> **PROVIDED INFORMATION**
* Begin *

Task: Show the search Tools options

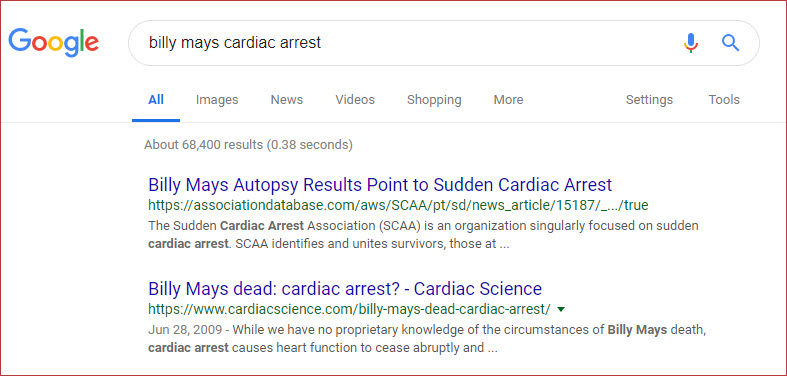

* End *
* Begin *

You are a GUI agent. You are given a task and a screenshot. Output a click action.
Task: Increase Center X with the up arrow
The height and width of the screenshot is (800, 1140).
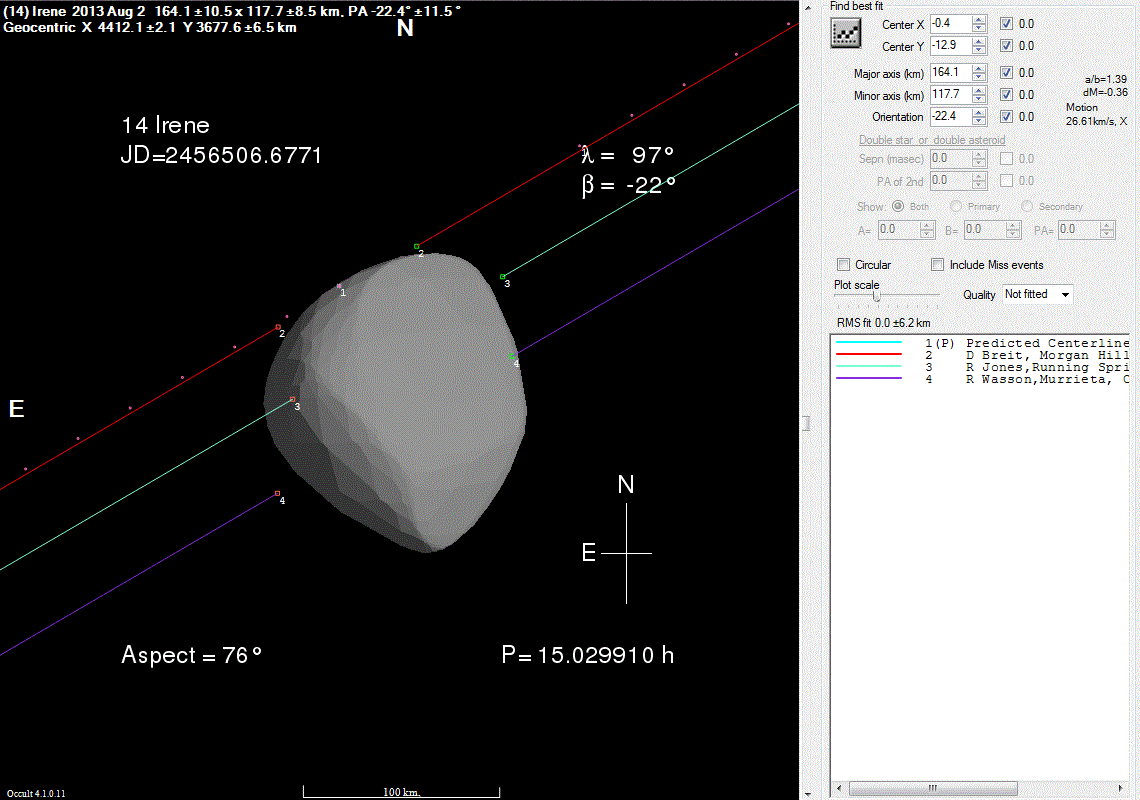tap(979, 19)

* End *
* Begin *

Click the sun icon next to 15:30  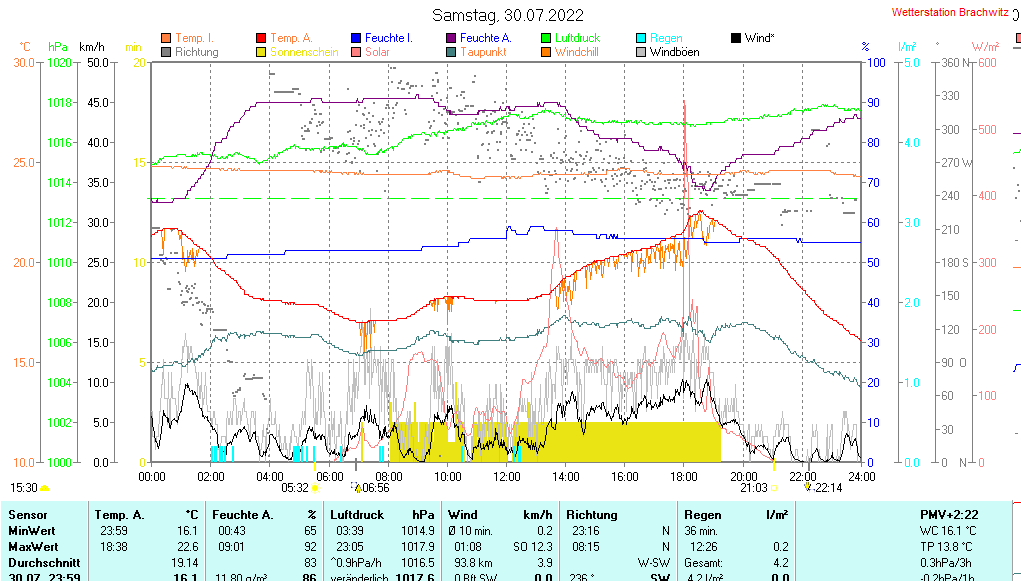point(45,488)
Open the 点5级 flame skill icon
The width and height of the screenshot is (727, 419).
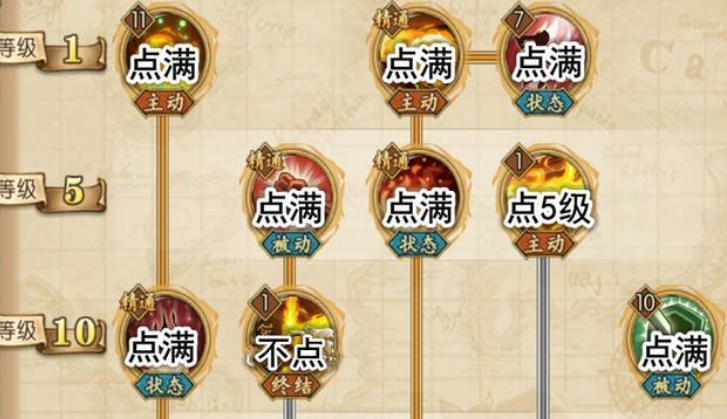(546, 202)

* End *

> **SET PROBLEM**
Format everything from the line containing "You are a GUI" down to the line containing "tap(979, 19)", both included, as a Markdown table with the columns Number and Content, one numbered row per non-blank line. Leave the pictures out.

> **RESPONSE**
| Number | Content |
|---|---|
| 1 | You are a GUI agent. You are given a task and a screenshot. Output a click action. |
| 2 | Task: Increase Center X with the up arrow |
| 3 | The height and width of the screenshot is (800, 1140). |
| 4 | tap(979, 19) |